In 1991, a professor named James March, at Stanford University's Graduate School of Business, published a paper called "Exploration and Exploitation in Organizational Learning." March was a prolific and influential scholar, as well as a polymath: he published poetry and produced films about the leadership lessons of Don Quixote and War and Peace. Starting in the 1950s, his work with economics Nobel Prize-winner Herbert Simon and others brought nuance and complexity to the study of corporate decision-making. More than a few scholars believe March should have shared Simon's Nobel.

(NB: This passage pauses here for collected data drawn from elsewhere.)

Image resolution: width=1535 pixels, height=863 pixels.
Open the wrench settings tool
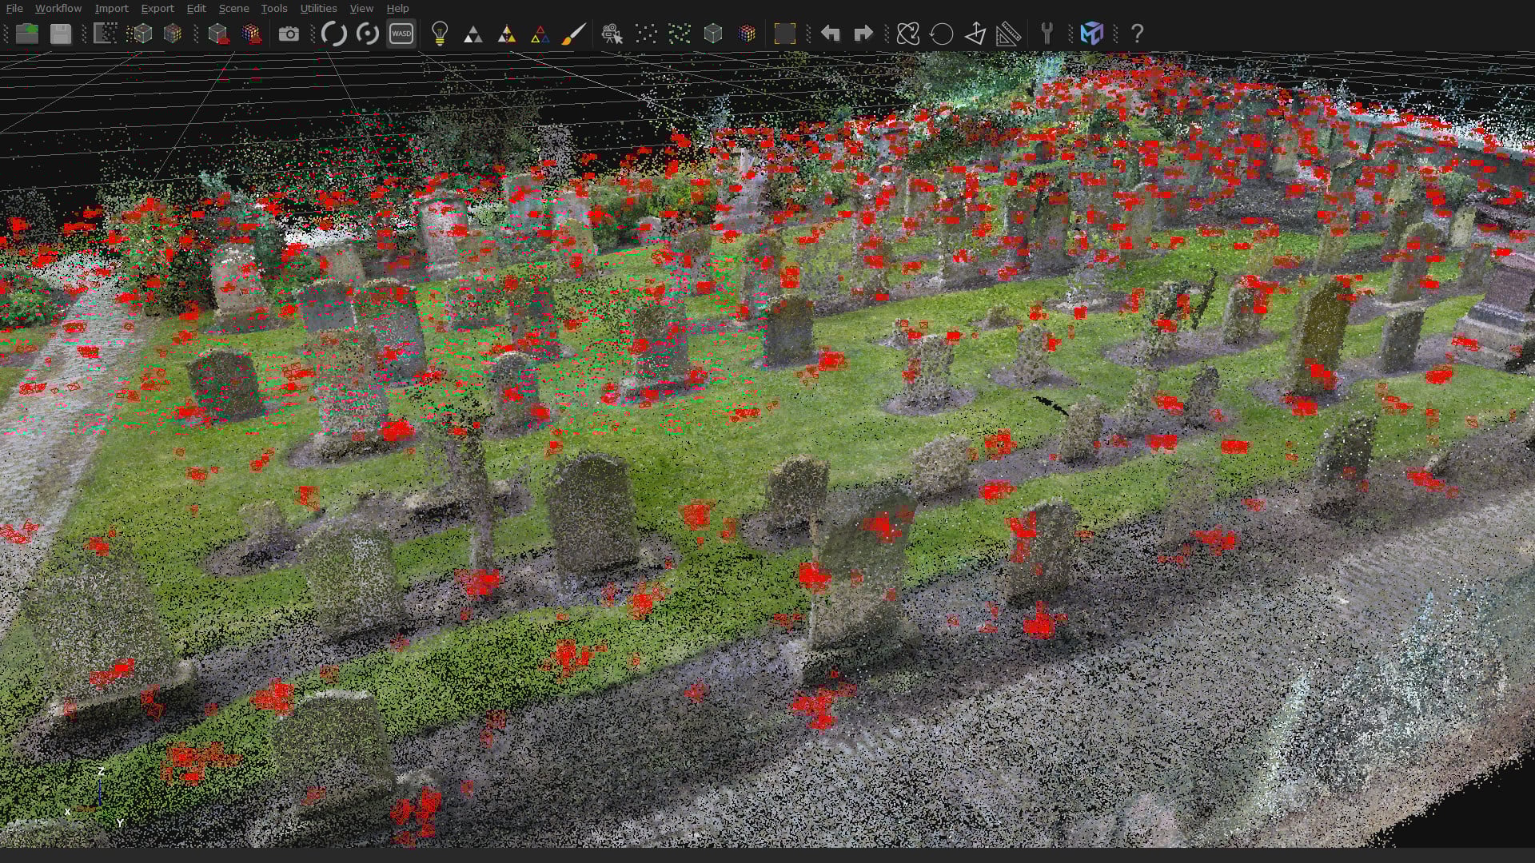click(x=1048, y=34)
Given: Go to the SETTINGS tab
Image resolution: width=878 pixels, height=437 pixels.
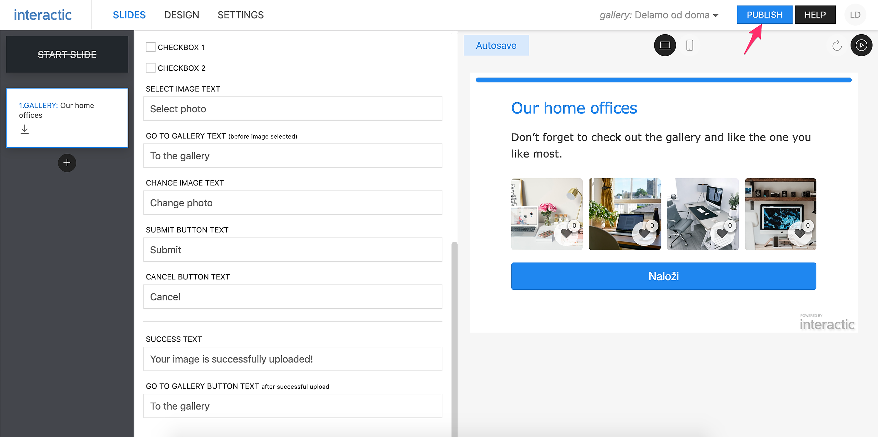Looking at the screenshot, I should [240, 15].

March's 1991 paper highlighted the fundamental tension between what he dubbed exploration, encompassing "search, variation, risk taking, experimentation, play, flexibility, discovery, innovation," and exploitation, encompassing "refinement, choice, production, efficiency, selection, implementation, execution." You can exploit the knowledge and resources you already have, or you can explore in search of an outcome that is uncertain but might turn out to be better. You can devote your corporate resources to churning out widgets as cheaply and efficiently as possible, or you can devote them to inventing a sprocket that will make widgets obsolete. But in a world of finite resources, you can't give your all to both at the same time. You have to choose. March's main argument was that the delayed and uncertain rewards of exploration mean that organizations tend to systematically underinvest in it.

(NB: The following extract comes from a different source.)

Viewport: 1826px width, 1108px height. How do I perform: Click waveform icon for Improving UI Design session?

The paper also had an unintended side effect: the "explore-exploit" terminology caught on, crystallizing a concept that researchers in various academic silos had been grappling with in their own specialized languages. In the years that followed, mathematicians who had been toiling for decades on complex optimization algorithms realized that they were addressing the same fundamental questions as economists and business thinkers like March, as well as evolutionary biologists studying human migration paths, ecologists examining animal foraging patterns, neuroscientists decoding the brain's decision circuitry, computer scientists teaching machines to learn, and psychologists and philosophers trying to understand why we want what we want.

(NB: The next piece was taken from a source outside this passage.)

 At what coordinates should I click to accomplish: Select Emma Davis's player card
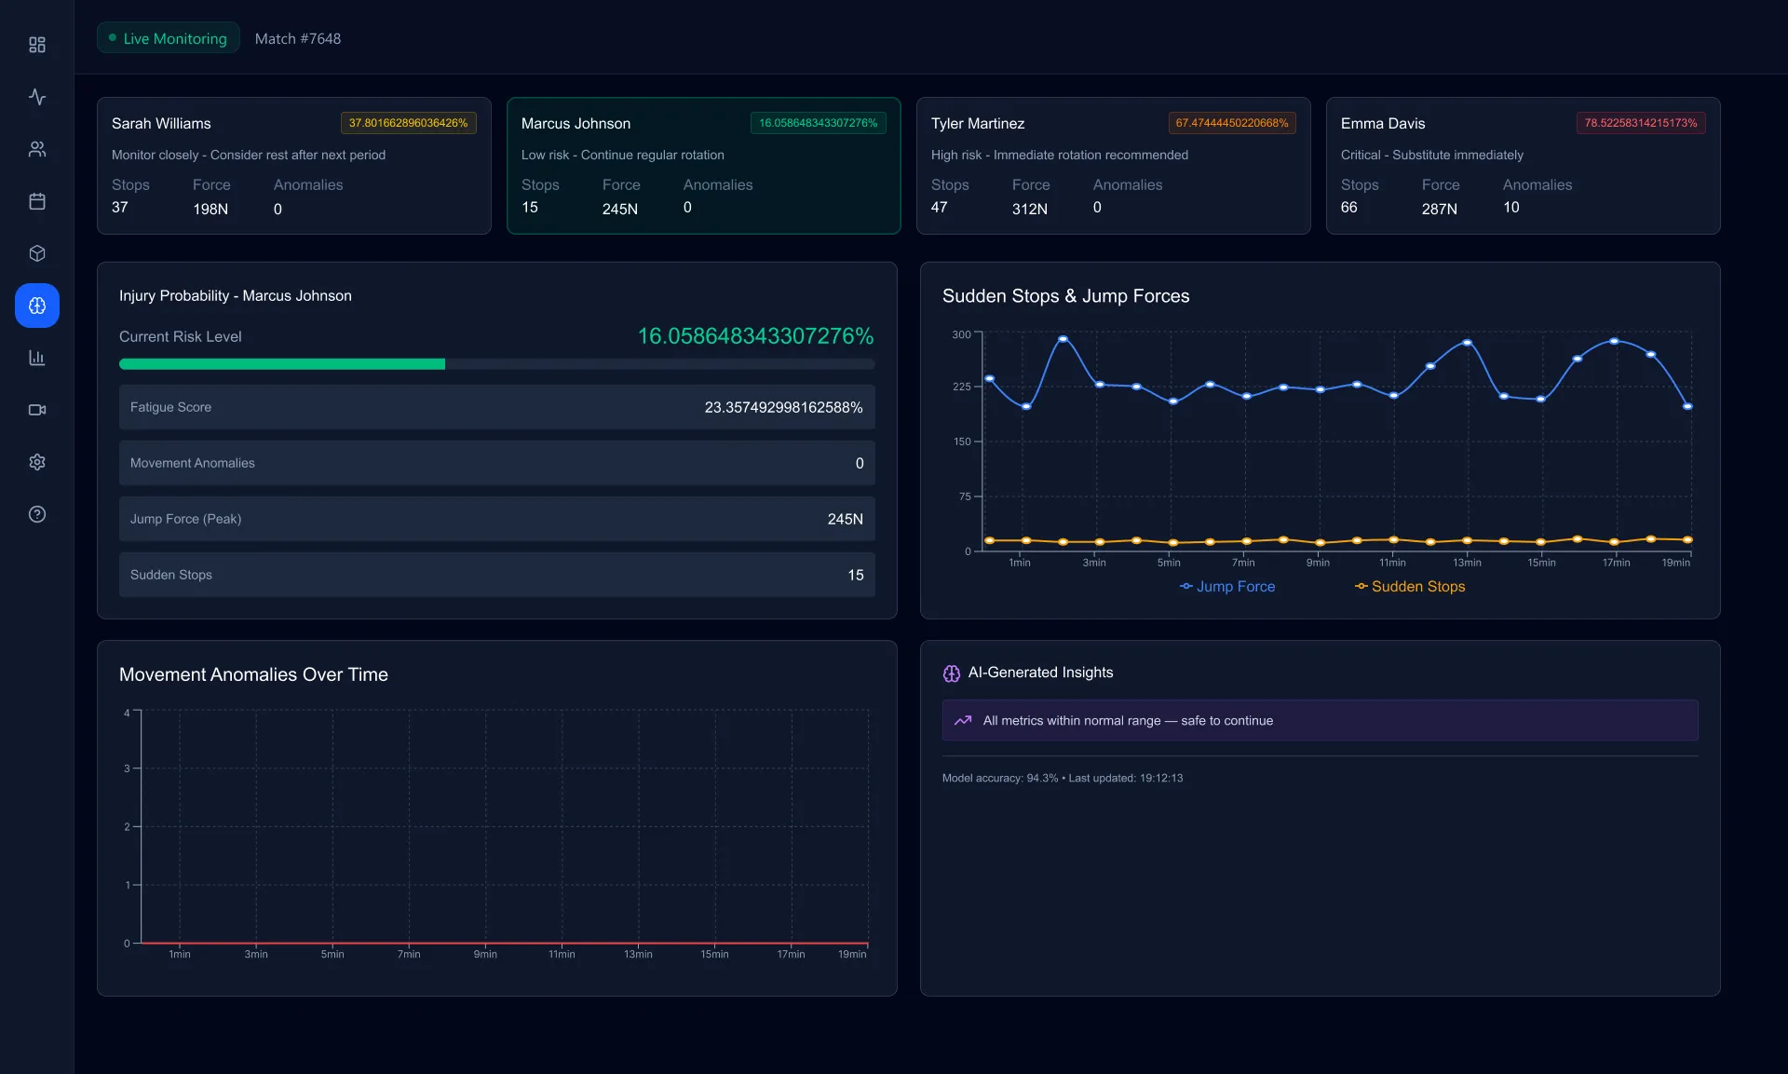point(1523,166)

As an ex-physicist, I was a sucker for the mathematical approach to explore-exploit decisions. I wasn't naive enough to imagine that I could plug a few details about myself into an equation and get quantifiable advice about my next vacation or my next book. But I began to see explore-exploit dilemmas all around me: in the tug-of-war between my long-standing love of running and my emerging interest in rock climbing; in the music I chose to stream; in the friendships I chose to maintain, neglect, or initiate; in the investment choices I made with my retirement savings; in the search for alternatives in my writing to familiar clichés and overused adjectives. And as I dug into a century's worth of progress on exploring algorithms, I found insights that helped me think through my dilemmas. For instance, the math is pretty clear about the lesser value of pure exploration in your forties compared to your twenties. "Your horizon is getting shorter," a cognitive scientist at Georgia Tech, Robert Wilson, explained to me. There's less time to reap the delayed benefits of a new path, and there's plenty of evidence that humans get worse at exploring and do it less often as they age—though that doesn't mean I should lean into this decline.